Long Running Celery Tasks with Zero Downtime Updates
Lazy_Economy_6851 discusses challenges in redeploying an app with Celery-backed long-running jobs, aiming for zero downtime. The post explores risks to running tasks and seeks peer advice on deployment strategies.
Summary
Lazy_Economy_6851 describes a DevOps challenge involving an application that processes user-submitted “validation tasks.” The backend leverages Celery (for distributed task management), Redis (as a broker), and MySQL (to track state), supporting jobs that can last up to an hour. This architecture is containerized using Docker and orchestrated through Coolify, which offers built-in blue-green deployment features.
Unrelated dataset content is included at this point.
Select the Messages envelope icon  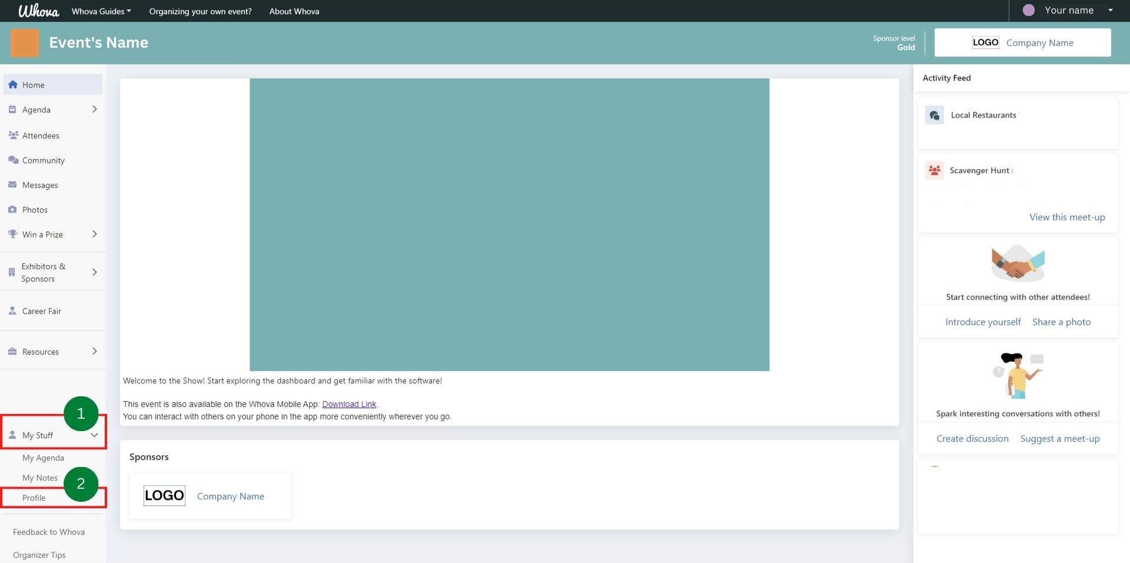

The core concern is deploying updates or upgrades to the Celery worker service without any downtime or interruption to in-flight tasks. The author specifically does not want any currently running jobs to be lost or restarted during a deployment or environment switch.
Deployment Environment
- Task runner: Celery
- Broker: Redis
- Tracking: MySQL
- Orchestration: Docker (via Coolify)
- Deployment Methods Considered: Blue-green or environment switching
Key Challenges
- Long-lived tasks risk disruption: Stopping or redeploying Celery workers without proper handling can terminate or lose running tasks.
- Blue-green deployments: While these reduce downtime for API/web layers, they may not safeguard long-running background jobs.
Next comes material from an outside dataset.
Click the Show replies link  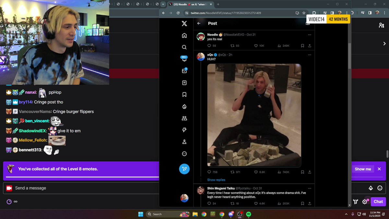[216, 180]
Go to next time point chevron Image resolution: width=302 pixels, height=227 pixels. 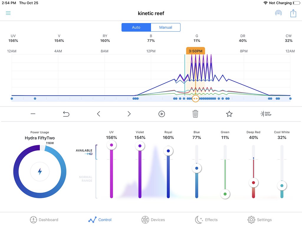click(129, 114)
- Desire for zero downtime: The target is seamless upgrades and no job loss.
Sought Advice
- Strategies or real-world solutions for redeploying Celery workers that do not disrupt active jobs.
- Approaches to orchestrate rolling upgrades, worker draining, or handoff gracefully within Coolify or Docker setups.
Potential Next Steps
The author is aware of general deployment concepts (like blue-green deployments) but is searching for nuanced experiences or best practices relating to Celery and similar stack deployments.
Ideas Often Considered for Similar Scenarios
- Worker Draining: Configure Celery workers to finish current tasks before shutting down (
--no-force-shutdown
/--graceful
options), or signal withSIGTERM
to allow for graceful exit after current jobs complete. - Rolling Deployments: Upgrade workers one at a time so no job is left unhandled.
- Sticky Queues: Use persistent state-tracking in MySQL/Redis, to potentially resume or retry failed/incomplete jobs.
- Instance Overlap: Spin up new worker containers before decommissioning old ones.
Conclusion
This community post is a request for input on zero-downtime deployment strategies tailored to Celery-based long-running job systems, sharing pain points and looking for practical guidance from peers who have solved similar issues.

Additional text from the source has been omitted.